Hier soir pendant que je regardais et enregistrais des documents sur la première chaîne israélienne qui se pose enfin la question du rapport entre la Shoah, le révisionnisme et de la délégitimation de l’état d’Israël, un coup de fil de Claude Vigée. J’ai tout de suite compris que mon amie Evy depuis 47 ans n’était plus. Et pour Claude soixante ans de vie commune exceptionnelle d’une grande complicité, de joie et de bonheur venait de s’achever le 17 janvier. Depuis dix ans, Evy souffrait d’une maladie du sang qui finit par attaquer toutes ses défenses.
Ma rencontre avec les Vigée fait partie des moments déterminants de ma vie. Dans mon provincialisme jérusalémite, je n’ai pas vingt-cinq ans quand j’apprends pendant mon année sabbatique que l’on peut mener un vie autre, à la fois culturelle et spirituelle. Donner une première place à la culture occidentale tout en restant fidèle à notre judaïsme. Avec Claude mon professeur, je découvre la littérature moderne. Je découvre un bel appartement, de beaux tableaux. Pendant une année ou deux avant de partir à Paris j’enseignerai l’hébreu à leurs enfants Claudine et Daniel. Presque chaque jour je viendrai chez eux et un lien profond et indéfectible se créera entre nous. Avec Evy, nous parlerons de femme à femme. Moi qui déteste parler de moi et qui ne fait que ça dernièrement, je parlerai avec Evy et elle me parlera. Evy est mon aînée de 14 ans, à l’époque la différence était grande. Je n’étais pas tout à fait sortie de l’adolescence. Evy fut pour moi la grande sœur que je n’ai jamais eue. Nous avions une parfaite confiance l’une envers l’autre. Nous pouvions nous confier des secrets que chacune emportera dans sa tombe. Evy est partie avant moi. Claude a rappelé que Ruth Reichelberg, partie elle aussi, et moi, nous étions ses plus grandes amies en Israël. Je le savais. Souvent Evy me le rappelait. Que tout cela m’attriste. Nous avons été séparées surtout géographiquement. Maintenant aussi, Evy est enterrée en Alsace.

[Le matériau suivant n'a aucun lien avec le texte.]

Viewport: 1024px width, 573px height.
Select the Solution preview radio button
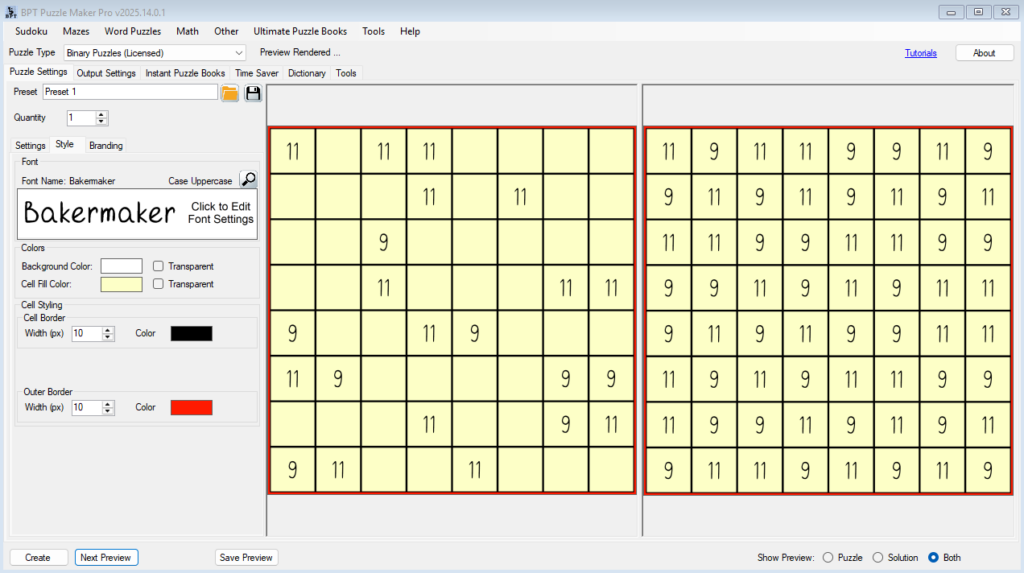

Daphna appelait Evy la dame du lundi. Evy venait me voir ce jour-là à la rue Gutenberg, elle n’avait qu’à traverser le fameux pont Mirabeau. Nous n’habitions pas très loin l’une de l’autre comme à Jérusalem ou quelques rues seulement nous séparaient.
Que je suis contente d’avoir revu Evy à Paris lors de la remise du grand prix des amitiés judéo-chrétiennes à Claude, son mari, pour qui elle avait une admiration sans borne. Elle était sa première lectrice. C’était sa récompense, me disait-elle. Je ne soupçonnais pas que je ne la reverrais plus à mon prochain voyage à Paris. Elle était heureuse, entourée et entourante. Je savais qu’elle était malade. Je ne voulais pas le savoir. Elle était toujours aussi belle et rayonnante.

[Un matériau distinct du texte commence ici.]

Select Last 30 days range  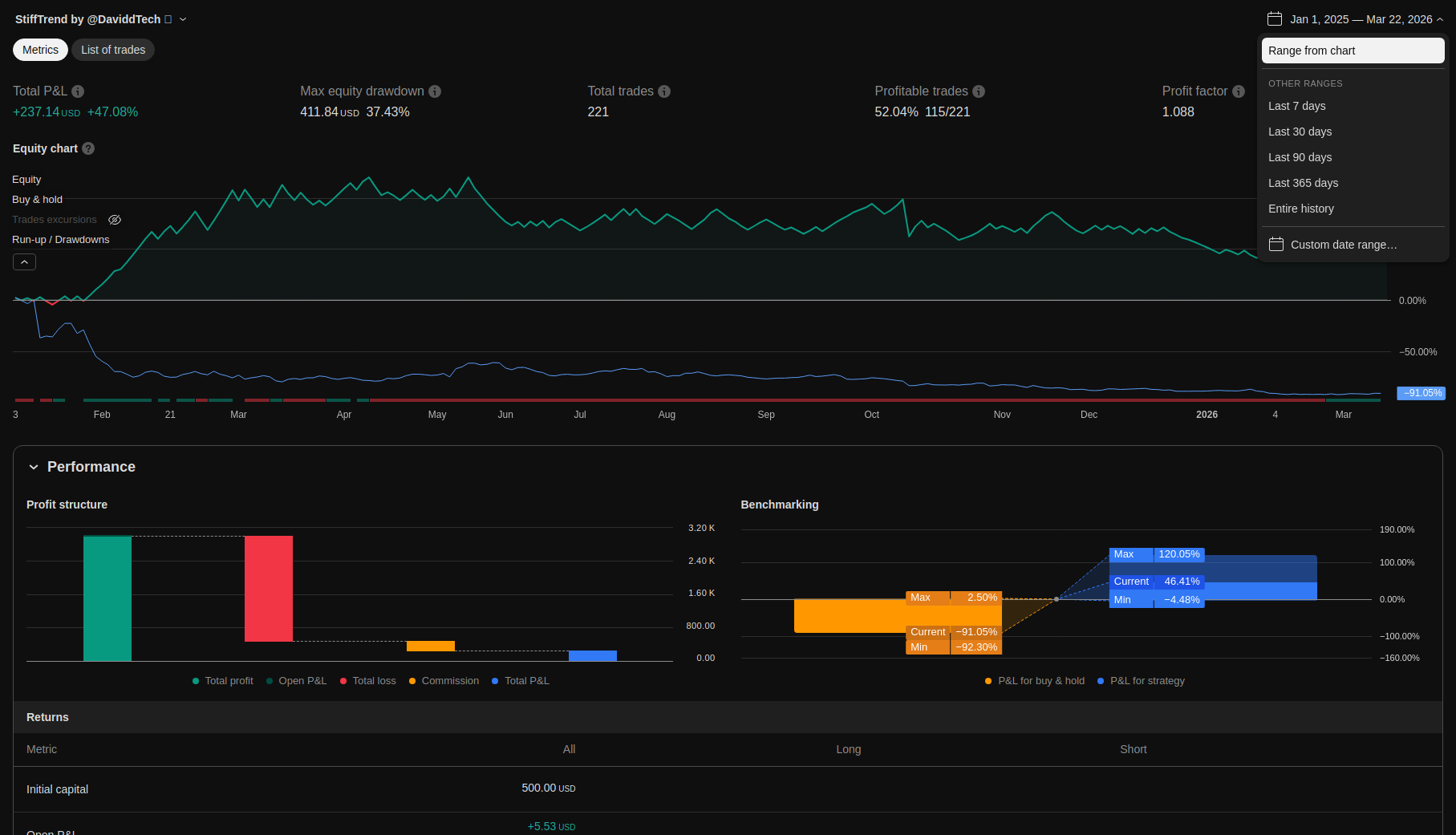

Evy aurait eu 84 ans fin avril et Claude vient d’avoir 86 ans. S’ils ont vécu soixante ans ensemble, ils s’aimaient depuis longtemps, un amour d’adolescence qui dura toute une vie. Déjà à l’époque cela me faisait rêver. Et là je rêve tout haut de cette vie qu’Evy a su créer dans son quotidien. Elle aimait la vie. Elle était douée pour elle. Et en toute lucidité. Je me souviens de ces moments de bonheur qui devraient me réjouir et ils me réjouissent, tout en étant prise d’une infinie tristesse que je ne cherche pas à chasser. Je suis reconnaissante à Claude de m’avoir appris la nouvelle que je n’aurais pas aimé découvrir par quelqu’un d’autre.